しかし、ホモソーシャルな男同士の強い絆は、ミソジニー(女性蔑視)を伴いやすい傾向にある。体育会系の下ネタとか、サラリーマンが連れ立ってキャバや風俗行く行為などがそれにあたります。異性愛者としての性欲を共有することで暗に「俺はお前のケツは狙わない」アピールをし、安心して連帯感を育めるんじゃないかと思われます。

今回の楓士雄のパンツ泥棒エピソードも、このホモソーシャルとミソジニーの表れとして見れば、狙いは明らかです。言ってしまえば楓士雄が実際に盗んだかどうかの真偽の程はどうでも良く、性的なエピソードを仲間内で共有する行為自体がメインであり、男同士の「身内」感を醸し出すための演出なのです。盗んだのがパンツでなければならなかった理由はここにあります。

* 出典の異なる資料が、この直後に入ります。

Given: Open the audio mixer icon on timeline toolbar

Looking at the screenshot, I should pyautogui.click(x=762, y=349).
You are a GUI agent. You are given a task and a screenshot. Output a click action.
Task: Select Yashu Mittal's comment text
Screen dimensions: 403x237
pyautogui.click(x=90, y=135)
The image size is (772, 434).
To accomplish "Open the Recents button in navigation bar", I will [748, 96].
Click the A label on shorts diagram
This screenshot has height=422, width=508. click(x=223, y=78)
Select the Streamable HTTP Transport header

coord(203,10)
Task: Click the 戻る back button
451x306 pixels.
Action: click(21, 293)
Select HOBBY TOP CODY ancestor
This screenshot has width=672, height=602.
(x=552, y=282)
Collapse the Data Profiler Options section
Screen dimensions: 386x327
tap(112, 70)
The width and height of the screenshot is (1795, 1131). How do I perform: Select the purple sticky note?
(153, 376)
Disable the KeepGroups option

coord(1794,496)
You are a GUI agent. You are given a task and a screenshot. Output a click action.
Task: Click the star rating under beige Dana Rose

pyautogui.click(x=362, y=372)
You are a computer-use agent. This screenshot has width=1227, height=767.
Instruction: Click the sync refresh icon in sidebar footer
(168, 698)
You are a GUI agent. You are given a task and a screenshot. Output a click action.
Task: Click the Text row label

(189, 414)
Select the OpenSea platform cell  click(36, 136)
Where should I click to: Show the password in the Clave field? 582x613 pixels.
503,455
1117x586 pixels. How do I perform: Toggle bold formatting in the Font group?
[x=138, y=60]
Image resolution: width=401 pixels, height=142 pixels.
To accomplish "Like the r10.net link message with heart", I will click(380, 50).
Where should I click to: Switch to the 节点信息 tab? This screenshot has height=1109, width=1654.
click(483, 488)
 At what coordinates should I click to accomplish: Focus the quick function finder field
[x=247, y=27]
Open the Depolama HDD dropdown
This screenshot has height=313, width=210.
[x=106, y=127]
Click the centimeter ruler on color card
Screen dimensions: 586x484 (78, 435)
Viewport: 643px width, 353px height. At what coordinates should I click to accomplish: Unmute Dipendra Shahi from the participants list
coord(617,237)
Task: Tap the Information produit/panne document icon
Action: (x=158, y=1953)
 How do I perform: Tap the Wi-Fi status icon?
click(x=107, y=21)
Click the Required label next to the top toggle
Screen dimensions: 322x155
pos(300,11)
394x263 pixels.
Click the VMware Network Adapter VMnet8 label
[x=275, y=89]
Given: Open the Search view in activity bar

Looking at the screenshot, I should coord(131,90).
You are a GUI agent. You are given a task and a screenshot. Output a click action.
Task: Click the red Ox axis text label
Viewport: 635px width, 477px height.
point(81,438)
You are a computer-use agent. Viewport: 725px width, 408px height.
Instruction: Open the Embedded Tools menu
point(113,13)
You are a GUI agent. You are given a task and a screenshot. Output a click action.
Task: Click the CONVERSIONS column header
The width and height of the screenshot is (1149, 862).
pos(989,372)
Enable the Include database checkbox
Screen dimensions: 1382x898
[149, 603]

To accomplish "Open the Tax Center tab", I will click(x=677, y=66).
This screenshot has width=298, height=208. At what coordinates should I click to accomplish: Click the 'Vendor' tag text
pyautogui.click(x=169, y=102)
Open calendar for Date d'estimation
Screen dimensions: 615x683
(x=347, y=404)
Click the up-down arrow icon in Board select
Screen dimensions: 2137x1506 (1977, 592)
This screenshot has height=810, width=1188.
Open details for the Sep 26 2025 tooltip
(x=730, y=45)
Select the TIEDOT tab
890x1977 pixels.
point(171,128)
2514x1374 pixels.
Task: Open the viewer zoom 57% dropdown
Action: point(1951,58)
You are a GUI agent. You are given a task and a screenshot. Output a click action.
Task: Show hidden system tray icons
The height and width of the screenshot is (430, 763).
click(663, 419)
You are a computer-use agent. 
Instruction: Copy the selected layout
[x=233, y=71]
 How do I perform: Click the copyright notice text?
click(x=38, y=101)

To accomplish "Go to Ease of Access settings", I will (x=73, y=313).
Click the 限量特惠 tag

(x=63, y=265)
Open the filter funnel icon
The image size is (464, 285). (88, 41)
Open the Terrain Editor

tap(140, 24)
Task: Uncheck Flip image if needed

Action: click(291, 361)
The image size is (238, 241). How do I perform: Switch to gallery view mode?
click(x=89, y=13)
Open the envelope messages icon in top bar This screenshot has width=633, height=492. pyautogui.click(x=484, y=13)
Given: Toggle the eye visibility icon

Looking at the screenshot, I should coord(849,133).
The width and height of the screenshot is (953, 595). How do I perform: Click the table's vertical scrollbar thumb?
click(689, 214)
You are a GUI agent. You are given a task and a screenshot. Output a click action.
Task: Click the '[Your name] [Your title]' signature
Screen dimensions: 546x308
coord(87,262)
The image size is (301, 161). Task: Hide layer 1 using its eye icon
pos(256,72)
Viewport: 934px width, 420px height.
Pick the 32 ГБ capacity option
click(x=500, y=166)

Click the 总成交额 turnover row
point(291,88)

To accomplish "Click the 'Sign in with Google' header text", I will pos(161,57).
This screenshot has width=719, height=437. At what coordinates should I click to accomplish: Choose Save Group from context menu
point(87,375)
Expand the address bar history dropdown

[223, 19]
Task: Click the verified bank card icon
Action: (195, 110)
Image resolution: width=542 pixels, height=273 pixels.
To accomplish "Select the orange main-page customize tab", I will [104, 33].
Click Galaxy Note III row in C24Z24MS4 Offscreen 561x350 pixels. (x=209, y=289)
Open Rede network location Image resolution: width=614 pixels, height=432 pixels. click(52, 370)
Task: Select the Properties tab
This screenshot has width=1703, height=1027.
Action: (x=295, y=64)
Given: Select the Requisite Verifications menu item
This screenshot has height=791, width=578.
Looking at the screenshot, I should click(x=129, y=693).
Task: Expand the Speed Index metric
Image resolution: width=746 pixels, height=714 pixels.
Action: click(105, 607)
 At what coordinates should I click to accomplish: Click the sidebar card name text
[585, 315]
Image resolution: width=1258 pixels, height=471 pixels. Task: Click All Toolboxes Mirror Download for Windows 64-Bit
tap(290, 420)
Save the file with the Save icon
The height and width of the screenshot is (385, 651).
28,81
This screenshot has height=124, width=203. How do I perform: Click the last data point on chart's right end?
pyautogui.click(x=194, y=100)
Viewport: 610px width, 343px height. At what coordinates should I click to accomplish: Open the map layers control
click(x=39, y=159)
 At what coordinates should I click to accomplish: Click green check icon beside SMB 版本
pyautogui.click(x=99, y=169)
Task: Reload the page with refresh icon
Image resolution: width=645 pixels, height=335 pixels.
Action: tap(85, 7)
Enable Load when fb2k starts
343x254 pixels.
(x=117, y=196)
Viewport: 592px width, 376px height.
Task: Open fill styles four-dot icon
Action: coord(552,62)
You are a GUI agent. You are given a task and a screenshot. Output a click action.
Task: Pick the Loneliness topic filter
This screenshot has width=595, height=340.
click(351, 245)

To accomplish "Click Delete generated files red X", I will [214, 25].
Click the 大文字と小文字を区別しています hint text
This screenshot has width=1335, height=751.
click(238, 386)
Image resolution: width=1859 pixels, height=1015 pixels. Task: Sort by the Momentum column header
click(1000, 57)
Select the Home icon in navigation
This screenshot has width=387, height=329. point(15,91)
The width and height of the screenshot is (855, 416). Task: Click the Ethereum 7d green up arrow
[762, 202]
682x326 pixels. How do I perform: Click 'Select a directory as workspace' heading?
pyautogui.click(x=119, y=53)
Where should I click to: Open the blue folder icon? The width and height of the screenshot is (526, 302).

なお、映画では、久保監督が楓士雄の好感度に気を遣い、脚本の髙橋ヒロシ先生が「楓士雄は女好き要素を取り払った坊屋春道」だと壱馬くんにアドバイスしていたと聞きます。

映画の後に作成されたEPISODE:O の脚本においてだけホモソーシャルとミソジニーが表出してしまったことで、楓士雄のキャラがブレた感はややありますが、ブレてなければ良いというものではないので、そこは一連の「パンツ泥棒問題」の論点からは排除すべきだと考えます。


なぜ「パンツ泥棒」は許し難いのか

先述のホモソーシャルな男社会という文脈において、女性はまずもって個としてリスペクトされる存在にはなりません。男同士の関係性を高めるための記号や道具になる。だからホモソーシャルはミソジニーに繋がりやすい、というのが定説です。

ハイローにおいて女性が記号的(母、姫、名誉男性などのステレオタイプ)であることは以前から指摘がありましたが、ここまで単純な文脈であからさまに「男同士の親密さ」演出の道具にされたのは初めてではないでしょうか。

ここでは芝姉は「(下着に盗む価値があるほどの)いい女」あるいは「(度胸試しの相手になるほどの)おっかねー女」という記号に過ぎず、彼女の被害者としての心情が思い遣られることは決してないでしょう。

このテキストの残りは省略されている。